With the ever-increasing technological expansion of the world, distributed systems are becoming more and more widespread. They are a vast and complex field of study in computer science.
The purpose of this article is to introduce you to distributed systems in a basic way, giving you a glimpse of the different categories of such systems while diving deeply into the details.
What is a distributed system?
In its simplest definition, a distributed system is a group of computers working together that appear as a single computer to the end user.
These machines have a shared state, operate concurrently and can fail independently without affecting the uptime of the entire system.
Let’s go with a database! Traditional databases are stored on a single machine’s filesystem, whenever you want to fetch/insert information into it – you talk directly to that machine.
For us to distribute this database system, we have to run this database on multiple machines at the same time. The user should be able to talk to whatever machine he chooses and should not be able to tell that he is not talking to a machine – if he inserts a record in node #1, node #3 will not be able to tell that record Should be able to return.
Why distribute a system?
Systems are always delivered by need. The truth of the matter is – managing distributed systems is a complex subject fraught with pitfalls and landmines. Deploying, maintaining and debugging distributed systems is a headache, so why go there?

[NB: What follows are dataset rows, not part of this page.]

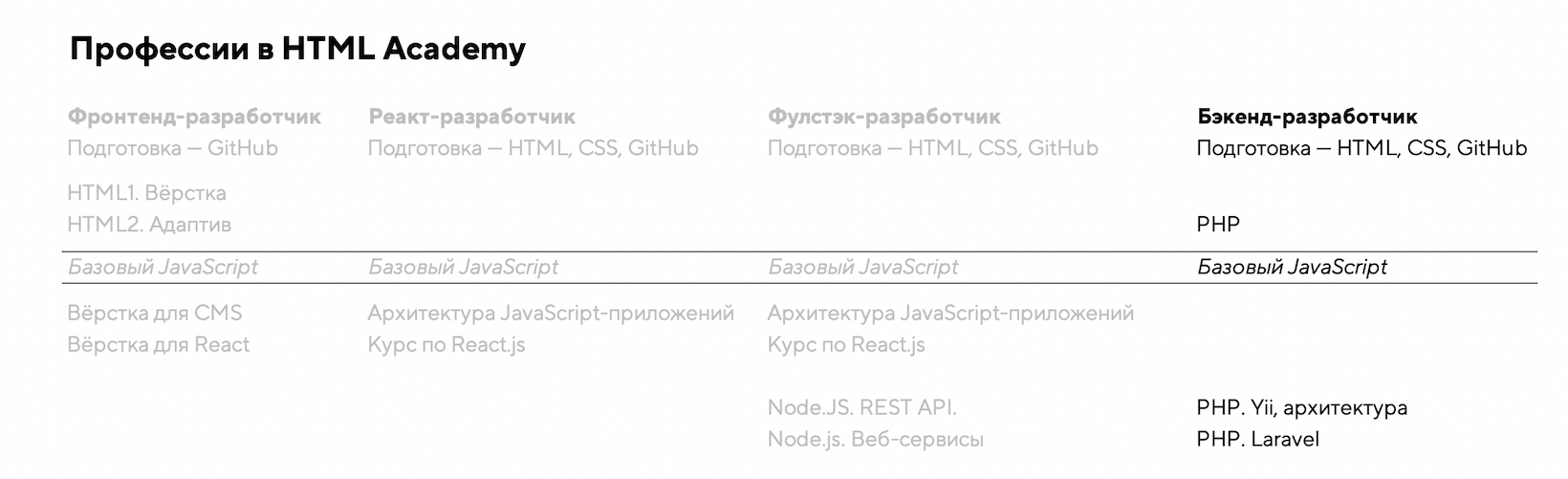Viewport: 1568px width, 479px height.
Task: Select the Фронтенд-разработчик profession heading
Action: tap(194, 117)
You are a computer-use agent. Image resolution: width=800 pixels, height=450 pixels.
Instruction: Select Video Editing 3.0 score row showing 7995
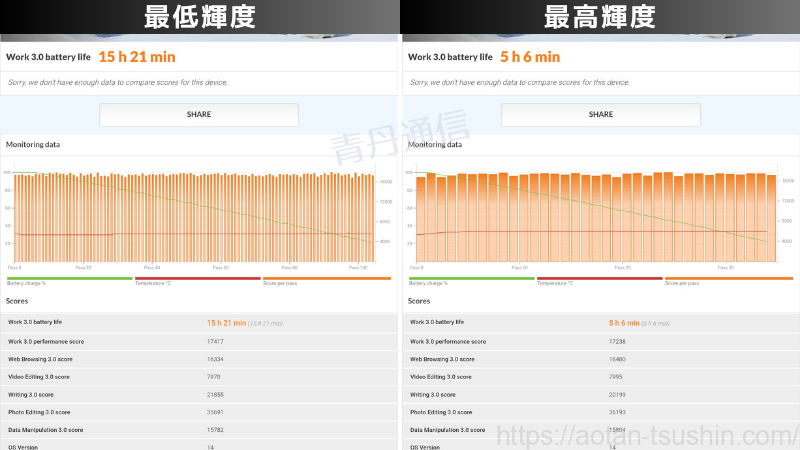click(x=600, y=377)
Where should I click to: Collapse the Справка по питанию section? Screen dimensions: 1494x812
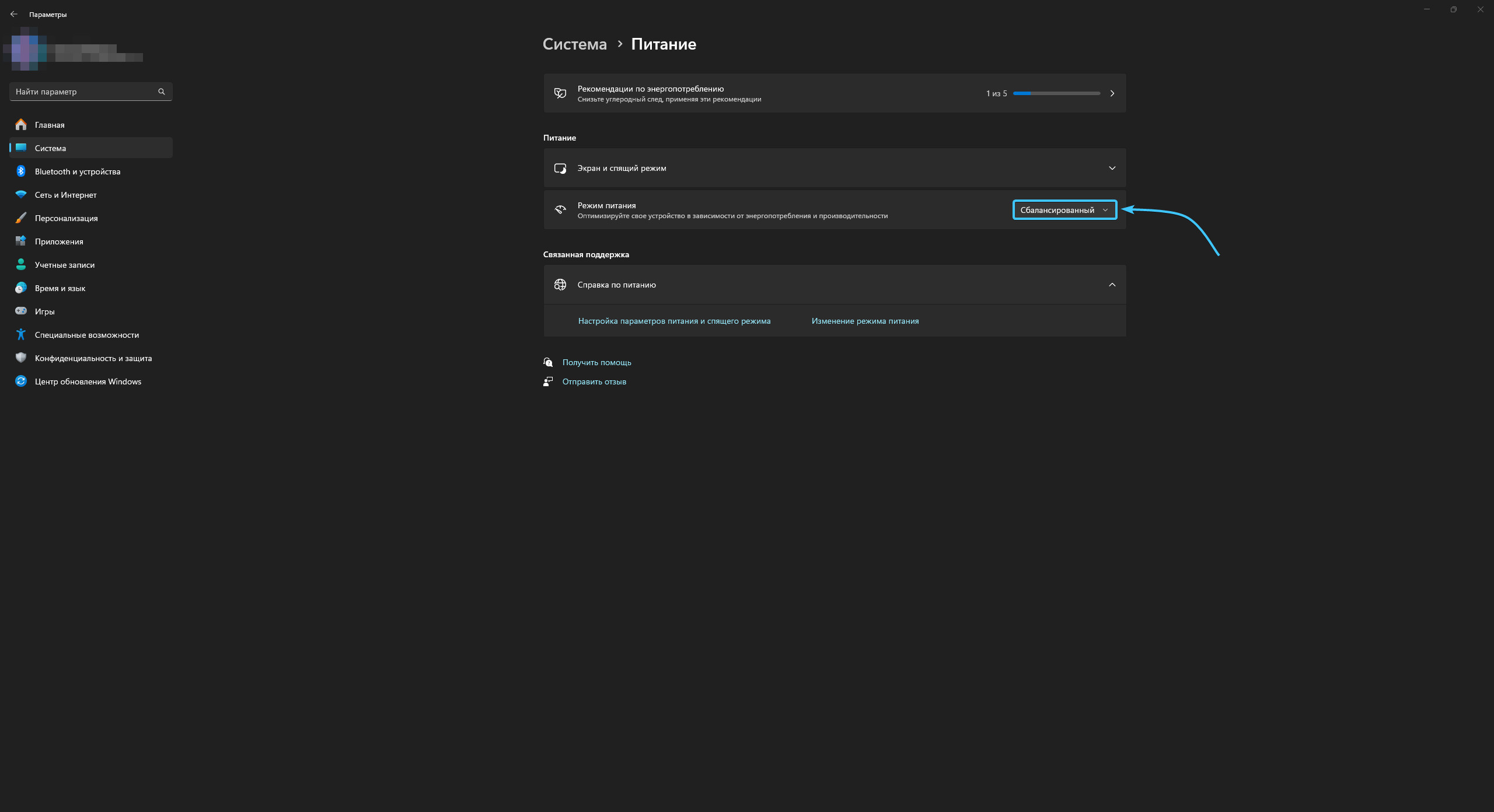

What a distributed system enables you to do is scale horizontally. Going back to our previous example of a single database server, the only way to handle more traffic would be to upgrade the hardware the database is running on. This is called vertical scaling.
Vertical scaling is all well and good as long as you can, but after a certain point you’ll notice that even the best hardware isn’t enough for enough traffic, not impractical to host.
Scaling horizontally means adding more computers instead of just upgrading one’s hardware.
It is much cheaper than scaling vertically after a certain threshold but it is not its main matter for preference.
Vertical scaling can only increase your performance to the capabilities of the latest hardware. These capabilities prove insufficient for tech companies with medium to large workloads.
The great thing about horizontal scaling is that you have no limit on how much you can scale – whenever performance degrades you just add another machine, potentially to infinity.
Easy scaling isn’t the only benefit you get from distributed systems. Equally important are fault tolerance and low latency.
Fault Tolerance – A group of ten machines in two data centers is inherently more fault-tolerant than a single machine. Even if a data center fire breaks out, your application will still work.
Low latency – the time it takes for a network packet to travel the world is physically limited by the speed of light. For example, a fiber-optic cable from New York to Sydney has the shortest possible time to round-trip time (that is, go back and forth) of a request. Distributed systems allow you to have a node in both cities, allowing traffic to hit the node that is closest to it.
For a distributed system to work, however, you need software that runs on machines that are specifically designed to run on multiple computers at the same time and handle the problems that come with it. This proves to be no easy feat.
scaling our database
Imagine that our web application has become extremely popular. Also imagine that our database started getting twice as many queries per second as it can handle. Your application will immediately start degrading in performance and this will be noticed by your users.
Let’s work together and scale our database to meet your high demands.
In a typical web application you normally read information more often than you would by inserting new information or modifying old one.
There is one way to increase the read performance and that is the so called primary-replication replication strategy. Here, you create two new database servers that sync with the main server. The catch is that you can only read from these new examples.
Whenever you insert or modify information — you are talking to the primary database. In turn, it asynchronously notifies replicas of the change and they save it as well.
Congratulations, you can now execute 3x more read queries! Isn’t it great?
Gotcha! We quickly lost C in the ACID guarantee of our relational database, which stands for consistency.
You see, there now exists a possibility in which we insert a new record into the database, immediately thereafter issue a read query for it and get nothing back, as if it didn’t exist!
Propagating new information from the primary to the replica does not happen immediately.